DATASET RECORDS
****

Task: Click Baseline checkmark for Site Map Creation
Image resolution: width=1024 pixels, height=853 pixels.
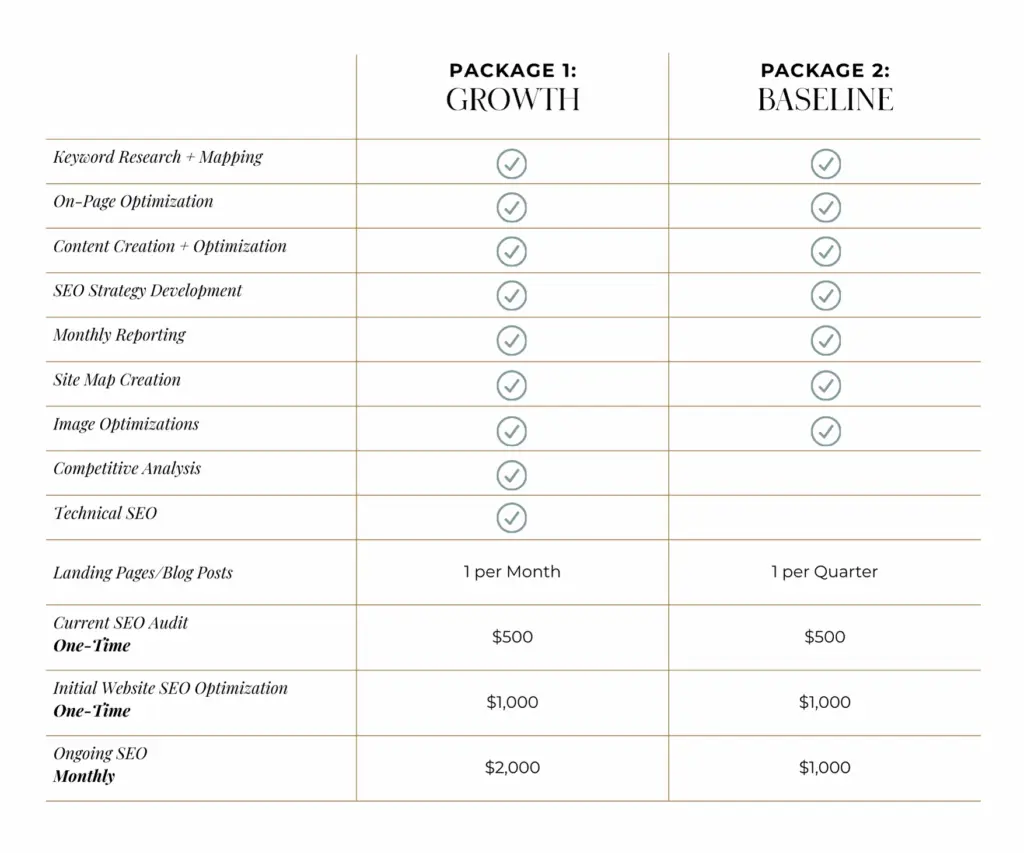Action: pos(825,385)
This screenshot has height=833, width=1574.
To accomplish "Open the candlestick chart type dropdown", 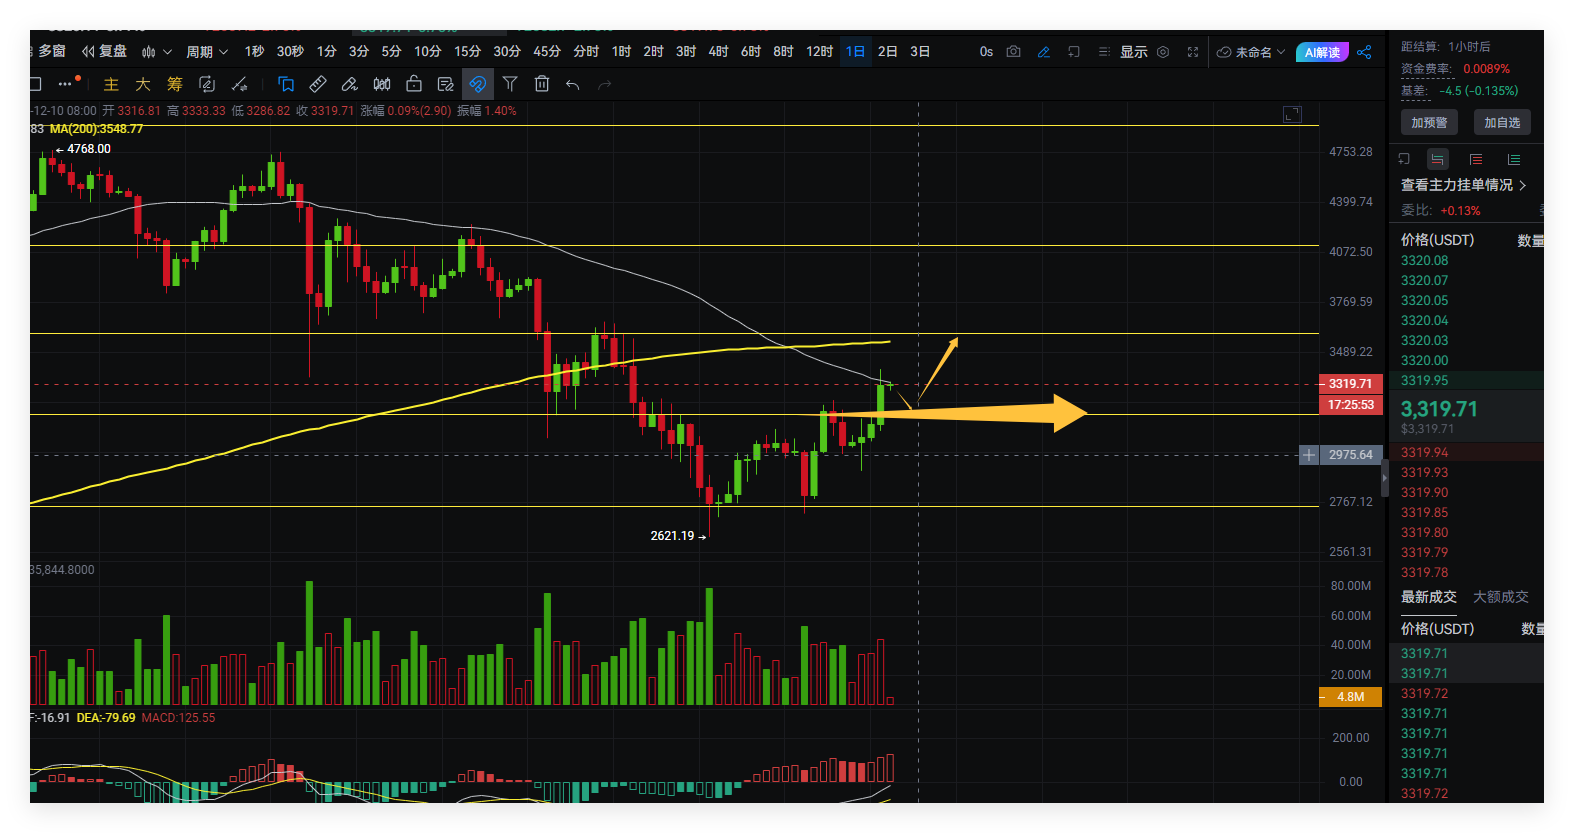I will [157, 52].
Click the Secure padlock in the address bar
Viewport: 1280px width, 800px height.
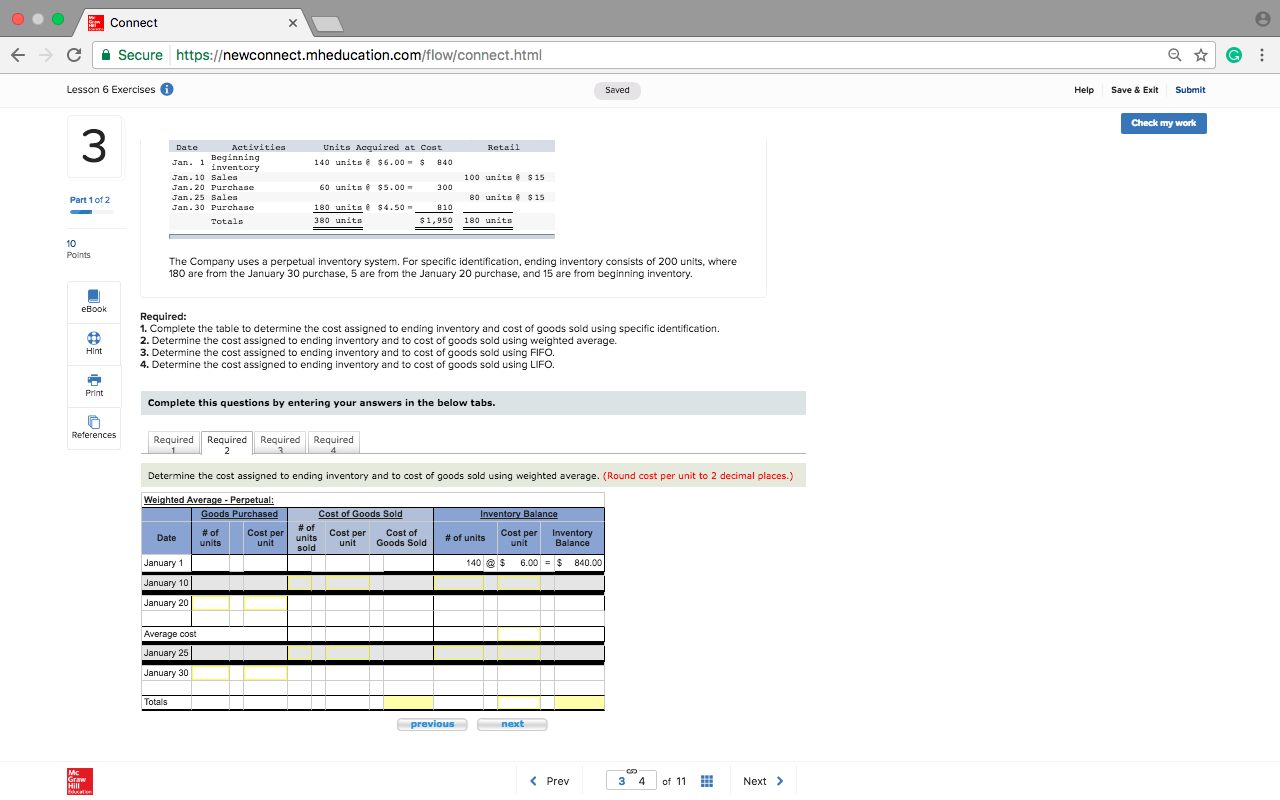click(105, 55)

****

BRIEF
Exact copy, pictures omitted: every line from the one holding "Click the Secure padlock in the address bar" through the last line of the data above, and nothing else.

YOUR RESPONSE
Click the Secure padlock in the address bar
Viewport: 1280px width, 800px height.
click(105, 55)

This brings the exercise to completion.